Open fabbione opened 3 weeks ago
What do you mean by “leaking storage”?
Simple, the lv is resized, but not the drbd device. That means the VMs doesn´t see the storage but it is allocated in the lv/lvm. That storage is unavailable to anyone to use.
Ah, that is expected. There's a period of time where it's unavoidable that one LV is grown before the peer node is grown, and DRBD can't be grown until both are grown. If I've started a grow operation, I don't want that space to be available to others to use. The scan-lvm scan agent should see the reduced free space in the VG and drop the available space in the associated storage group.
That is NOT the issue. The issue is that lv is grown (correctly), second drbd resize fails, nothing is going to trigger another drbd resize to match the new lv size. Hence the space is lost.
Aaaah, ok, sorry I misunderstood.
ToDo:
Don't allow resize job to start until all nodes are online (no other way to ensure UpToDate on all DRBD nodes)
This is not a super common situation, but regardless it needs to be handled properly or storage is leaked during grow processes.
create a server, stop the server to resize root disk (this can happen on any disk, in my test i only had one disk).
Run for the first time: anvil-manage-server-storage --server an-test-deploy1 --grow 5G --disk vda --confirm .... Done!
wait for drbd resync to be completed <-- IMPORTANT. All good, you can issue again:
anvil-manage-server-storage --server an-test-deploy1 --grow 5G --disk vda --confirm .... Done!

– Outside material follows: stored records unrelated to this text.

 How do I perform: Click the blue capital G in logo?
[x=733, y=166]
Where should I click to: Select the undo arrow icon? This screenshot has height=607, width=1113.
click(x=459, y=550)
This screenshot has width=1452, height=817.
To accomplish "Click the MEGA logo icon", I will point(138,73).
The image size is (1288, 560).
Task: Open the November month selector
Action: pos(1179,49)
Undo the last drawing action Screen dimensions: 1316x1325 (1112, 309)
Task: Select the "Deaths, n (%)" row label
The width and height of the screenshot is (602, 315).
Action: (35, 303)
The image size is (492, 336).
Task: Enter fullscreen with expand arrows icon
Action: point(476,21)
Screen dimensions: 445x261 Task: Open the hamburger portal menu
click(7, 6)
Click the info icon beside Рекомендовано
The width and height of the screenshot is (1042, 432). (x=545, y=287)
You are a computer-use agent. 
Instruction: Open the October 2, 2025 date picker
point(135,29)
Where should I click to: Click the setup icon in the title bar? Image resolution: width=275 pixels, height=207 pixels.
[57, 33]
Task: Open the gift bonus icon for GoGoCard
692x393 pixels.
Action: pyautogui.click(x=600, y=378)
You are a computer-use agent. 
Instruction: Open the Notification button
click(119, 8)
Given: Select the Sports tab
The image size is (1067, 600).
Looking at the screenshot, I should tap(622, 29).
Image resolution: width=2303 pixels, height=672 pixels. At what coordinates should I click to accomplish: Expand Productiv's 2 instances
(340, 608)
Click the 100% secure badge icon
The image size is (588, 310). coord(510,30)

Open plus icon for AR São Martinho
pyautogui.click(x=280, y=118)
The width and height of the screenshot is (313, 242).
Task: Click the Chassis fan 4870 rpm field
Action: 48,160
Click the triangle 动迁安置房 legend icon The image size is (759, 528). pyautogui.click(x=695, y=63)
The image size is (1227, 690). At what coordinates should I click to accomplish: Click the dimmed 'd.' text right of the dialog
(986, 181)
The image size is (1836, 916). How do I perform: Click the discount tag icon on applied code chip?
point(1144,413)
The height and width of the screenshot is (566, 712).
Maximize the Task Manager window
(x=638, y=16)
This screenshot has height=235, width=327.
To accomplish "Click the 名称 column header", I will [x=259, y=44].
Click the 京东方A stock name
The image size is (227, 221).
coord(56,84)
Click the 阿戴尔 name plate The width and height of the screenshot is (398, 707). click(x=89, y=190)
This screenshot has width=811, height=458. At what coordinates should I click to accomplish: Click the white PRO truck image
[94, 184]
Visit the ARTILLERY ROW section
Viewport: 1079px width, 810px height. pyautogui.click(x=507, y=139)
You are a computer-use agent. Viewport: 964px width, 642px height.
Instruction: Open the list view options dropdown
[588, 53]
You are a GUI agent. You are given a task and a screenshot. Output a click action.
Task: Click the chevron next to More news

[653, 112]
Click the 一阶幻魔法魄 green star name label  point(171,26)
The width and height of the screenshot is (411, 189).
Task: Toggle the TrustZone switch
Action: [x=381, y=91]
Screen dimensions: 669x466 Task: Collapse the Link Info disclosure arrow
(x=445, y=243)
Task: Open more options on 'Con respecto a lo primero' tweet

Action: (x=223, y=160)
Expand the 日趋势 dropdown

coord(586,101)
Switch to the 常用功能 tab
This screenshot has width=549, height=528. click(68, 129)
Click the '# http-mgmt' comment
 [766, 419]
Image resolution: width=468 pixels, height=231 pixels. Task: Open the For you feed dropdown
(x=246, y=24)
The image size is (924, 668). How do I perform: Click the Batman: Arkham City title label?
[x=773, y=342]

and it will work as expected.
wait for drbd resync to be completed <-- IMPORTANT. All good, you can issue:
anvil-manage-server-storage --server an-test-deploy1 --grow 30G --disk vda --confirm ... Done!
and issue the same command IMMEDIATELY after:
This issue is caused by drbd resource refusing a resize one is already in flight. At this point we are leaking storage.
The lv has been resized, but drbd will not see it or recognize it.
Storage is leaked any time a drbd resize request fails, this is just one possible trigger.
For the grow operation specifically, either check drbd status BEFORE resizing the lv and exit 1 if in progress (avoid leaking) or a loop is necessary to wait for the first sync to complete before issuing the next resize.